INPUT start

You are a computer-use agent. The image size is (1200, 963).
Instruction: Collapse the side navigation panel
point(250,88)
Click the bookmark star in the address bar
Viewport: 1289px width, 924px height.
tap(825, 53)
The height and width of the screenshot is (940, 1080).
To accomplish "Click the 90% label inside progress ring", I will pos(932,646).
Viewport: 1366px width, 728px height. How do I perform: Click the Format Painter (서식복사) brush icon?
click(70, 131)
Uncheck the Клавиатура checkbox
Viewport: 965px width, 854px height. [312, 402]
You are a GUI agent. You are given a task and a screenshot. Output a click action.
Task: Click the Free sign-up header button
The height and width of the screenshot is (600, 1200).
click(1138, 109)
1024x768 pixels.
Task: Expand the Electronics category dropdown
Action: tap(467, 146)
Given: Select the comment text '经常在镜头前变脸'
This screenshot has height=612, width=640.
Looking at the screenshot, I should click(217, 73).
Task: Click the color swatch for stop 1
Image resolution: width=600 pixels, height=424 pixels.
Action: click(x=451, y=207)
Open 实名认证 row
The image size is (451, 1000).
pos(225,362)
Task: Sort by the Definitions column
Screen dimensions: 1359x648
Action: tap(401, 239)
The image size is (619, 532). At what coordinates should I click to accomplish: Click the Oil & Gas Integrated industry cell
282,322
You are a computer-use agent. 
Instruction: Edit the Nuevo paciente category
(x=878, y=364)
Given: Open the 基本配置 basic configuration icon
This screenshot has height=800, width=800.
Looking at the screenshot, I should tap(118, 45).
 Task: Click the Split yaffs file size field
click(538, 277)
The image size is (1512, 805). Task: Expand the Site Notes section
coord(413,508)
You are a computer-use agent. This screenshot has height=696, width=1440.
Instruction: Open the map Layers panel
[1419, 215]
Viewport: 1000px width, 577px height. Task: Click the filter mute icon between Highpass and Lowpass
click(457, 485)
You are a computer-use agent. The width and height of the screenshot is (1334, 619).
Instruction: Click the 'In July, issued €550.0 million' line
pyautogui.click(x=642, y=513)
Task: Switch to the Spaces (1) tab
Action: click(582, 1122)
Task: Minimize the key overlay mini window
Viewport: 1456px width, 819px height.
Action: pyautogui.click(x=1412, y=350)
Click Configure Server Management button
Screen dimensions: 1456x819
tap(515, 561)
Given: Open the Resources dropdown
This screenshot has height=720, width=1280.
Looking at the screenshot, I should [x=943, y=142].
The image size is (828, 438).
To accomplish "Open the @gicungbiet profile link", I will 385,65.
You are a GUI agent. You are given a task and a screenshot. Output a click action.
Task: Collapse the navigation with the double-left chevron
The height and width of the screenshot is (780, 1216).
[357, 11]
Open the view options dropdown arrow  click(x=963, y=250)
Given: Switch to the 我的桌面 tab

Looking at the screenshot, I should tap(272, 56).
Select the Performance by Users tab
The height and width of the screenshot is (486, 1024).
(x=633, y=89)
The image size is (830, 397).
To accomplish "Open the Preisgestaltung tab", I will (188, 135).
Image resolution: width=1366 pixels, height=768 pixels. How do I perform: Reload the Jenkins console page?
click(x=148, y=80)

INPUT end

TASK DETAILS — Convert the listing into a two-column CSV with the header row input,output. Begin at the line that contains "Given: Open the Resources dropdown" and stop after the last line of the listing. Each row should pair a text with its answer, with each field enclosed in double quotes and any line breaks replaced by spaces.

RIGHT ANSWER —
input,output
"Given: Open the Resources dropdown This screenshot has height=720, width=1280.","Looking at the screenshot, I should [x=943, y=142]."
"The image size is (828, 438). To accomplish ""Open the @gicungbiet profile link"",","I will 385,65."
"You are a GUI agent. You are given a task and a screenshot. Output a click action. Task: Collapse the navigation with the double-left chevron The height and width of the screenshot is (780, 1216).","[357, 11]"
"Open the view options dropdown arrow","click(x=963, y=250)"
"Given: Switch to the 我的桌面 tab","Looking at the screenshot, I should tap(272, 56)."
"Select the Performance by Users tab The height and width of the screenshot is (486, 1024).","(x=633, y=89)"
"The image size is (830, 397). To accomplish ""Open the Preisgestaltung tab"",","I will (188, 135)."
"Image resolution: width=1366 pixels, height=768 pixels. How do I perform: Reload the Jenkins console page?","click(x=148, y=80)"